A OIT, de acordo com a Convenção 29 de 1930 (Decreto n. 41721/57), considera que “a expressão ‘trabalho forçado ou obrigatório’ compreenderá todo trabalho ou serviço exigido de uma pessoa sob a ameaça de sanção e para o qual não se tenha oferecido espontaneamente”.
De modo que é necessário estabelecer, de imediato, a irrelevância do consentimento da vítima em aceder ao trabalho para caracterização da escravidão contemporânea: ora, é possível falar em consentimento quando há opção, concordar ou não, poder discutir o que está sendo proposto, o que não acontece com a pessoa cuja sobrevivência está em jogo – entre passar fome e tentar a sorte com promessa de trabalho e comida, melhor a segunda alternativa, não importa a que preço.
Evidente que o infrator (explorador) pode alegar que não é responsável por esta situação da vítima, mas não há dúvida de que responde pelas condições em que alocar a pessoa aliciada, a demonstrar, claramente, a prévia intenção de dano (animus nocendi, abutendi e lucrandi), de usar, abusar e lucrar do contratado, tratando-o como coisa (bem descartável), e aproveitando-se de sua vulnerabilidade.
Vê-se, pois, a evolução da vis absoluta na escravidão clássica para a vis compulsiva na submissão atual, mas identicamente apta a reduzir a vítima à condição de objeto. A coação moral que vicia o consentimento do trabalhador na prática é a que nasce de sua condição vulnerável (falta de opção para sobrevivência) ou é imposta pelo conjunto das circunstâncias em que explorado o trabalho.
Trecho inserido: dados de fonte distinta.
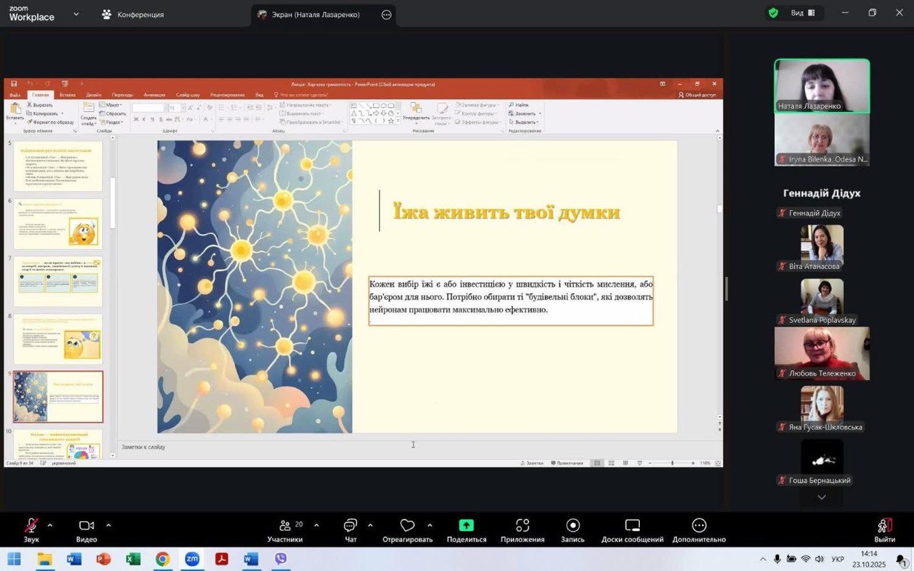Click the green shield encryption icon

(773, 13)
A vulnerabilidade da pessoa favorece o “consentimento” ao aliciamento e à exploração, como também as condições geográficas da região e a distância da presença do Estado na vida do indivíduo – quanto mais inóspita a localidade, quanto menos atendida pelo Estado, maior o potencial de exploração de trabalho escravo.
Assim, contextualizamos a escravidão contemporânea como o conjunto de práticas tendentes a limitar a vontade da vítima, por qualquer meio apto a esta finalidade, aproveitando ou não de sua vulnerabilidade ou fragilização social, e impondo condições degradantes de trabalho que aviltam a dignidade humana.
Nesta definição, o consentimento da pessoa para a exploração é irrelevante por não deter ela nenhum poder de decisão ou mudança sobre as condições de trabalho.
OBS: As opiniões expressas nos artigos publicados neste espaço pertencem exclusivamente aos autores dos textos, não representando o posicionamento do Tribunal Regional do Trabalho da 4ª Região em relação ao conteúdo abordado.